==== Dataset entries
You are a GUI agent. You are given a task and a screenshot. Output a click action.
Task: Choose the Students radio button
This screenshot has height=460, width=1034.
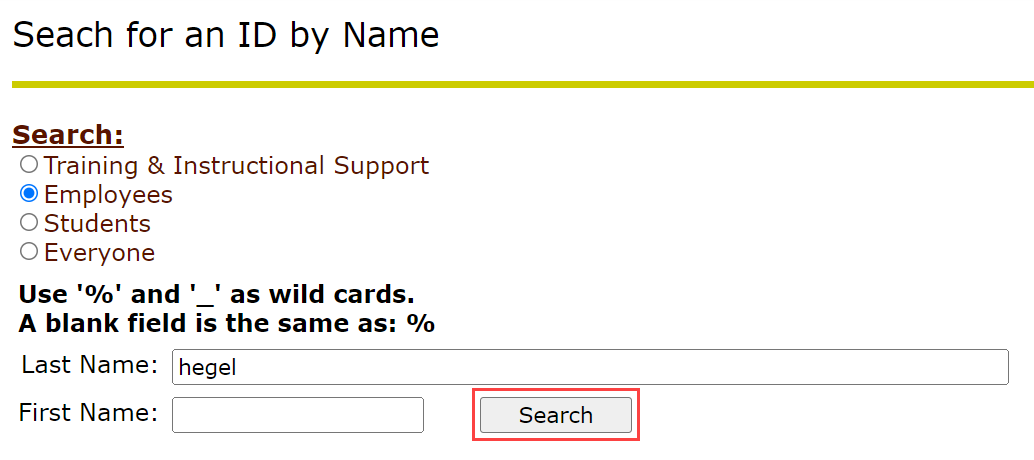[x=29, y=222]
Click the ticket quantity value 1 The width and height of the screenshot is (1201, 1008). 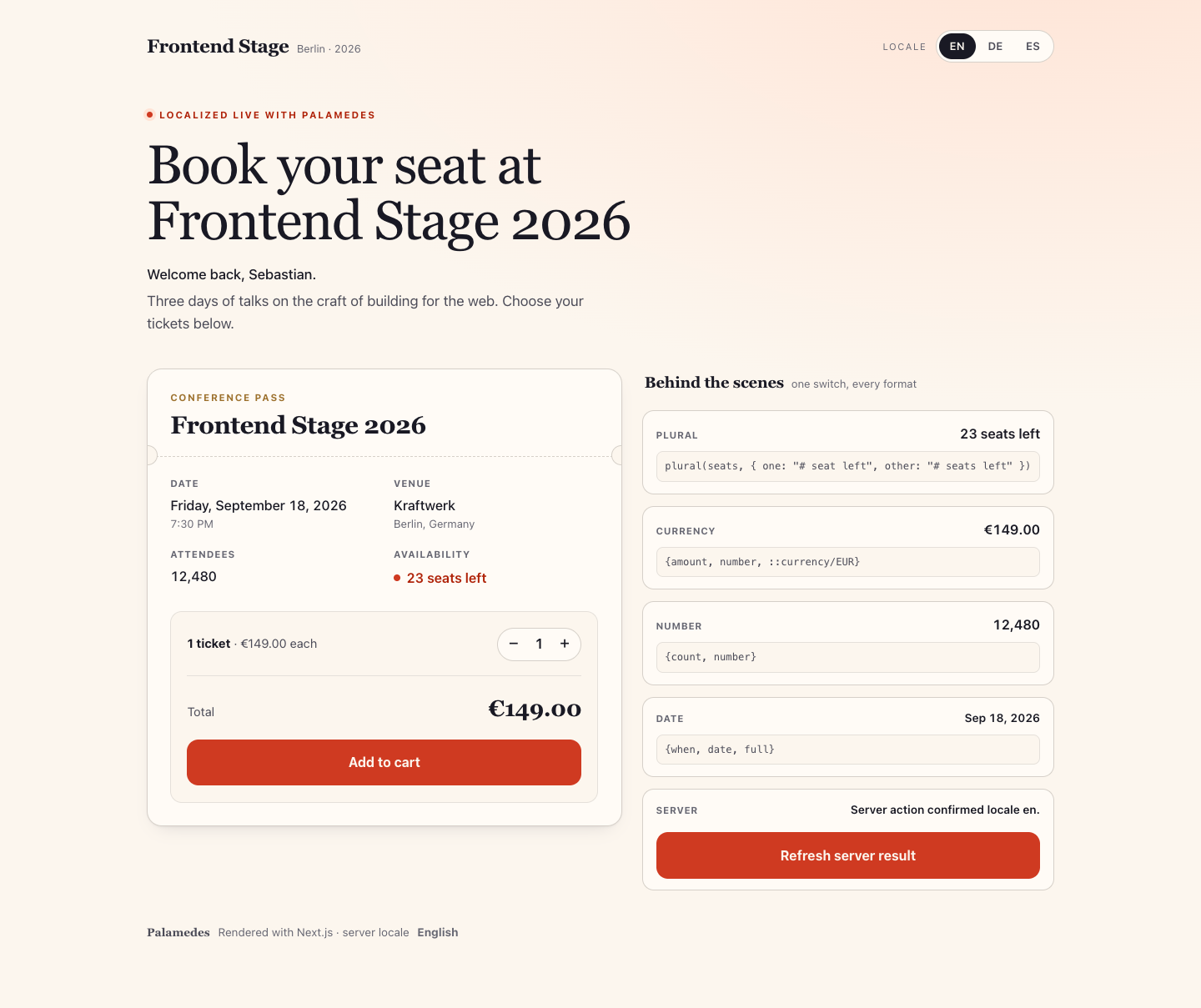[539, 644]
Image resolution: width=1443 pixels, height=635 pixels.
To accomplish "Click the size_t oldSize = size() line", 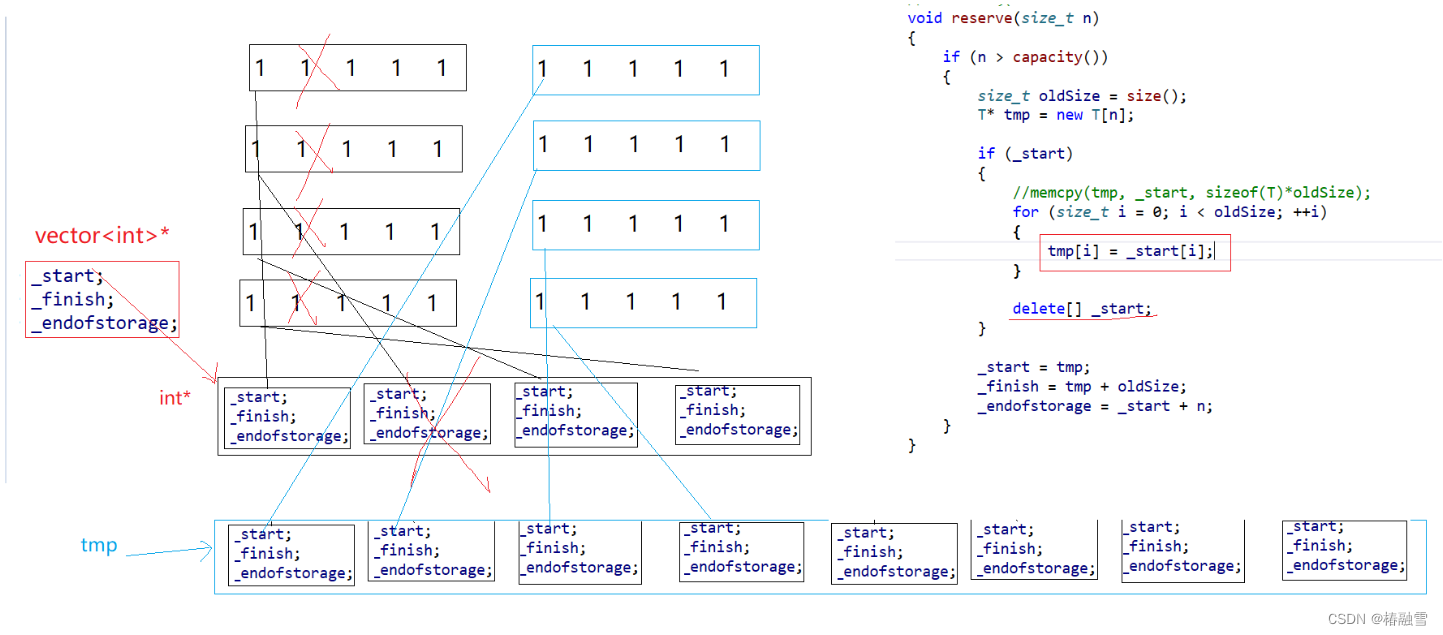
========
Exactly the lines from the one containing "Image resolution: width=1443" through the end of the data above: repeat those, both ends included, and nothing else. Skip the pictures.

▶ Output for this task:
Image resolution: width=1443 pixels, height=635 pixels.
To accomplish "Click the size_t oldSize = size() line", 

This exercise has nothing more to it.